Diário de Bordo (A outra margem do rio)
Diário de Bordo (A outra margem do rio.)
Ângela veio de Serra Grande trazendo uma montanha de mudas de plantas nas mãos e nas costas; e eu saí para ir buscá-la na Vila de Olivença, levando mais duas mochilas pra transportar tudo o que a morena atrevida trouxe. Até uma muda de laranjeira veio clandestinamente em meio a dezenas de gramíneas e outras plantas ornamentais salvadas de um evento do qual ela havia participado, ajudando a organizar a decoraçãodo mesmo.
Bananas da terra, batata doce, abóbora e outros badulaques enfiados nas mochilas, as mudas criteriosamente protegidas em duas sacolas, começamos a saga da subida da ladeira do Tororomba, quase uma escalada. Mais experiente, e melhor preparado nessas demandas rústicas, me coube a mochila mais pesada e a incumbência de animador de subidas dificeis, com Ângela rezando por uma providencial carona. A carona tão almejada apareceu como uma miragem novecentos, materializada na forma antediluviana de um trator Massey Ferguson, enquanto descansavamos na sombra de um generosa jamelão, já nas alturas da Vila Cheiro.
Subir na carroceria do dinossauro já foi uma proeza homérica para a morena coisa que ela nunca havia feito. Todavia, como uma proeza costuma levar a outra, ela se encheu de brios e superou o desafio de atravessar a pinguela, depois de me ver transportar mochilas e sacolas com a leveza de um saltimbanco.
Travessia do Cururupe feita, um merecido banho em suas águas e uma renovadora esfoliação com areia, foi o grande prêmio adquirido por vencermos essa corrida de obstáculos, e logo depois subimos a colina, entramos na cabana, acendemos o fogo, e terminada a arrumação do butim trazido,deitamos na rede e ficamos a degustar o perfume evolado das folhas de citronela, e a tagarelar os vinte dias de ausência.
Quando a noite chegou, Ângela, alvoroçada, me aponta uma ousada Lua Cheia a atravessar uma barreira de nuvens e nos brindar com um espetáculo majestoso, um evento que se repetiu tanto no sábado, quanto no domingo. Djalma, maliciosamente, epitetou a deusa de alcoviteira, pois a mesma não deu as caras em Ilhéus, ficando a se exibir aqui na Cururupitanga.

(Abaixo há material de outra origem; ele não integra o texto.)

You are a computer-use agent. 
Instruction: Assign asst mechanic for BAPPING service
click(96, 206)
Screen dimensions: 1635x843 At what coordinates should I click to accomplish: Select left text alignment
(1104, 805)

Ainda no domingo, tendo eu acordado às quatro da manhã, fui trabalhar na terra, a elaborar os novos canteiros para as plantas recém chegadas, e plantando umas duas dezenas de abacaxis, a esperar Ângela despertar, tomarmos um bom café, ela vistoriar o que eu havia feito, e um pouco mais tarde irmos até a nova trilha da represa, agora mais propicia para uma caminhada.

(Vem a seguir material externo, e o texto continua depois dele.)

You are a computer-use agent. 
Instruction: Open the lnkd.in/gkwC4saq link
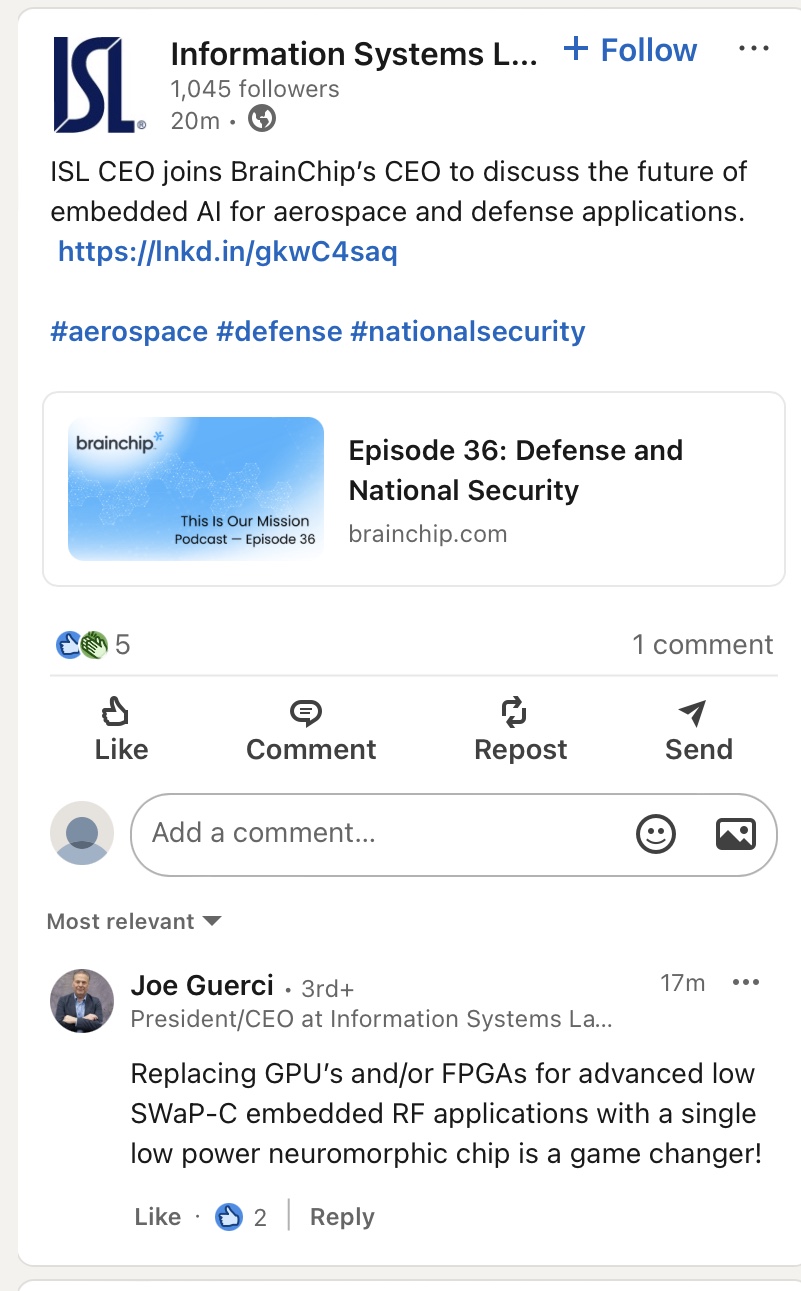point(227,251)
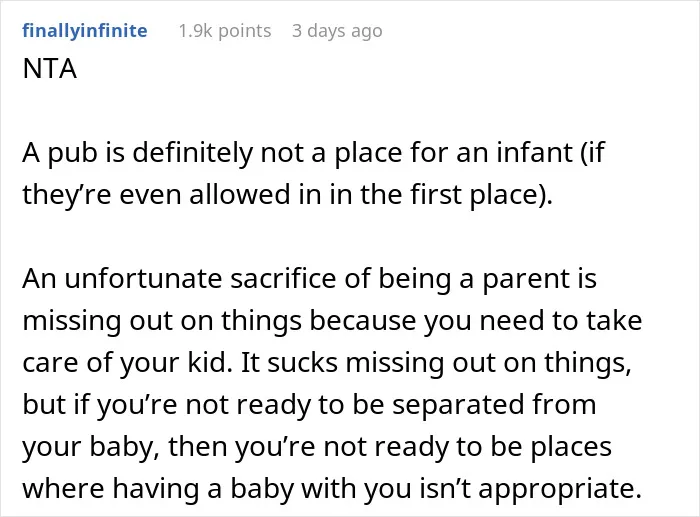Click the line starting "A pub is definitely"
The height and width of the screenshot is (517, 700).
tap(313, 153)
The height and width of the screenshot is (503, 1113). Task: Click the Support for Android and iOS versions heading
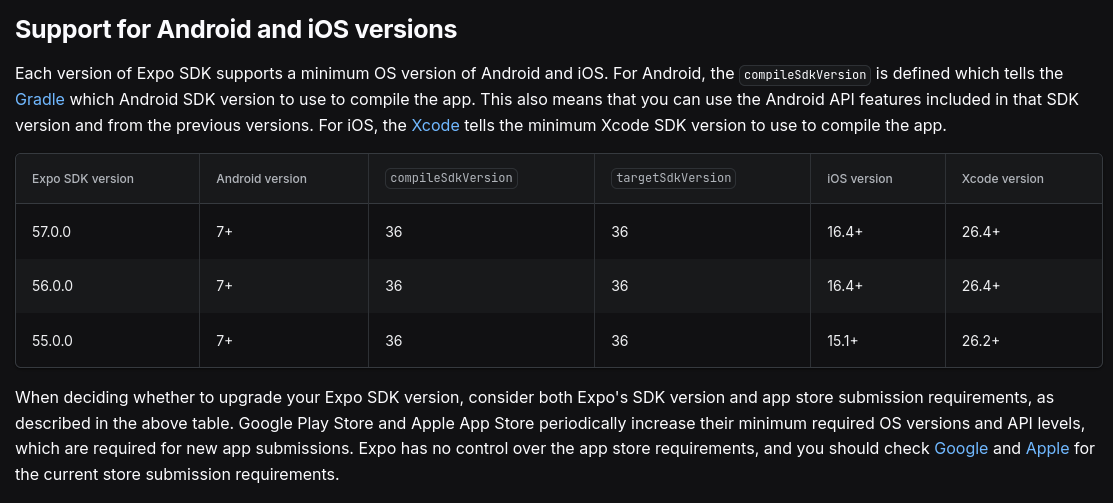[x=236, y=29]
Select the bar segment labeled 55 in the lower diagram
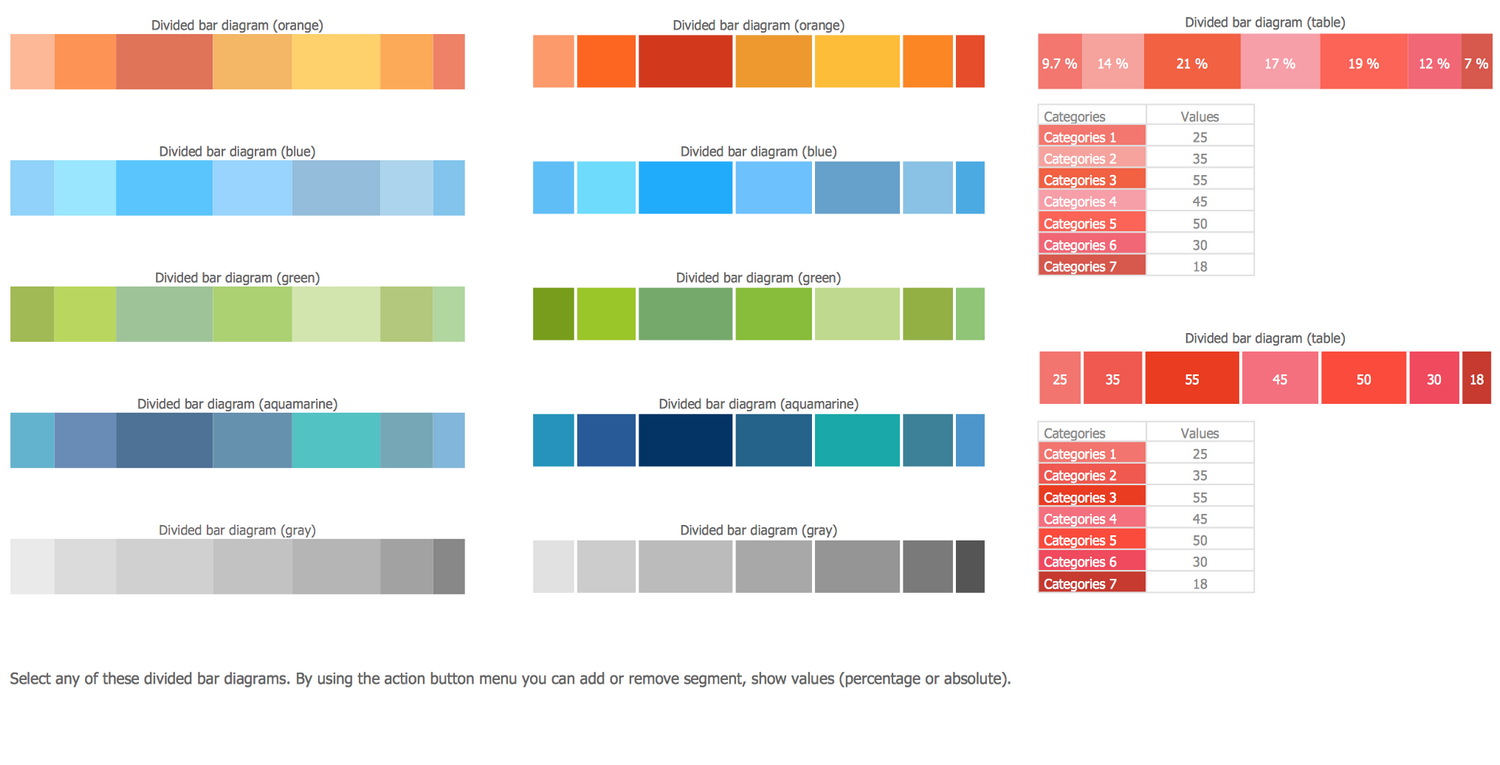The image size is (1500, 765). pyautogui.click(x=1192, y=379)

A chuva deu o ar da graça já nos estertores do domingo, logo após a meia noite, e emendou por toda a segunda-feira, fazendo com que eu ficasse a esperar uma janela de tempo para levar Ângela até Olivença e ela pudesse retornar a Serra Grande, devidamente escoltada por três galhos de canela de velho e uma patrulha de valentes abacaxis.
A dita janela apareceu em torno de uma hora da tarde, e desta vez Ângela optou por atravessar por dentro do Cururupe, refugando a inocente pinguela de goiabeira do mato, quero crer que já certa de ter muita aventura guardada no embornal...

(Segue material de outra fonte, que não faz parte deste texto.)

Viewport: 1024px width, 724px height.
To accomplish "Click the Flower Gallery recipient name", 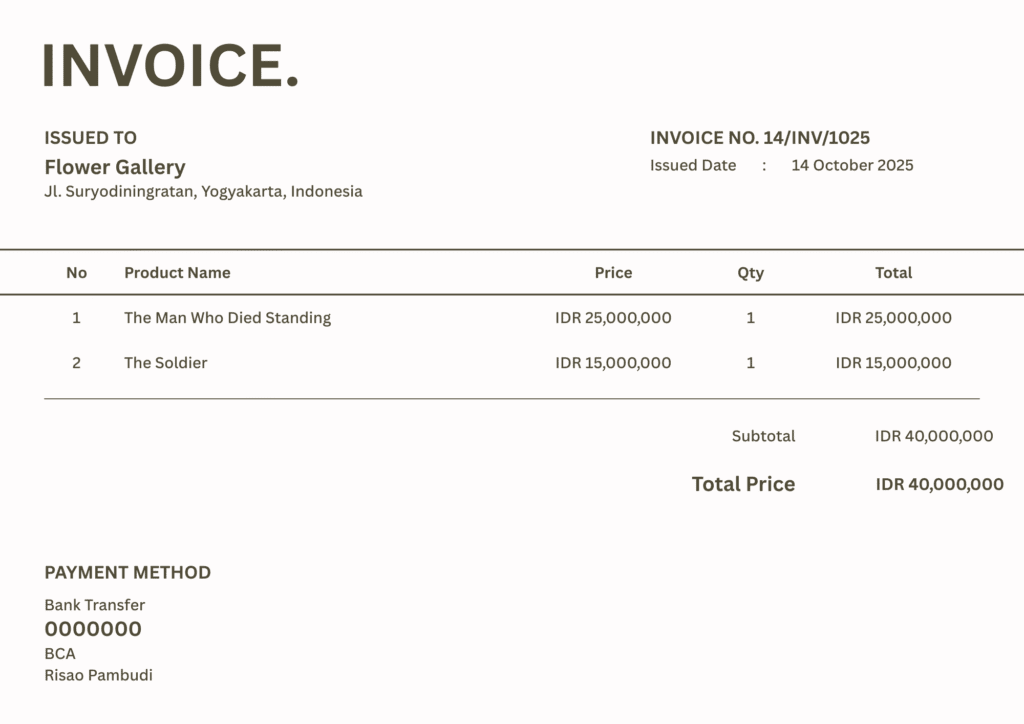I will (114, 167).
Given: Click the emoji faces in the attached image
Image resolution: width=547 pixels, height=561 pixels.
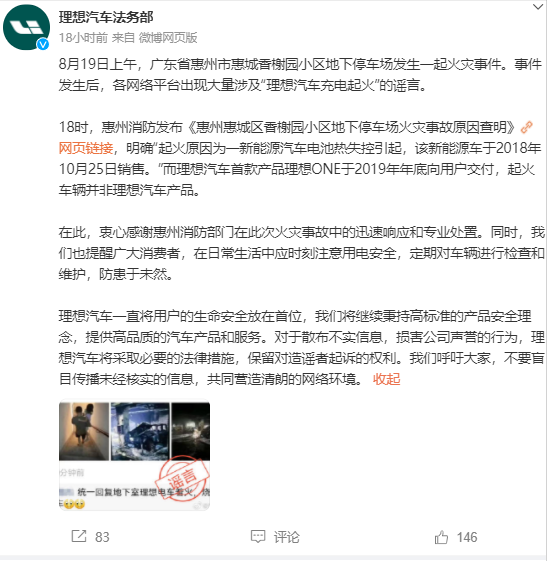Looking at the screenshot, I should (74, 504).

A contrariar as bombásticas previsões do povo do climático, esta terça-feira está trazendo uma manhã radiante, e secundado pela famigerada orquestra de plumas de Pasárgada, regida pelo maestro sabiá coca, aqui estou a registrar mais uma crônica, enquanto me programo mentalmente pra retirar umas mudas de cajueiro que o Ramiro está me disponibilizando.
Terras de Olivença, manhã de terça-feira, dois dias após a esbórnia da Deusa Selene na plenitude lunar de Dezembro de 2021.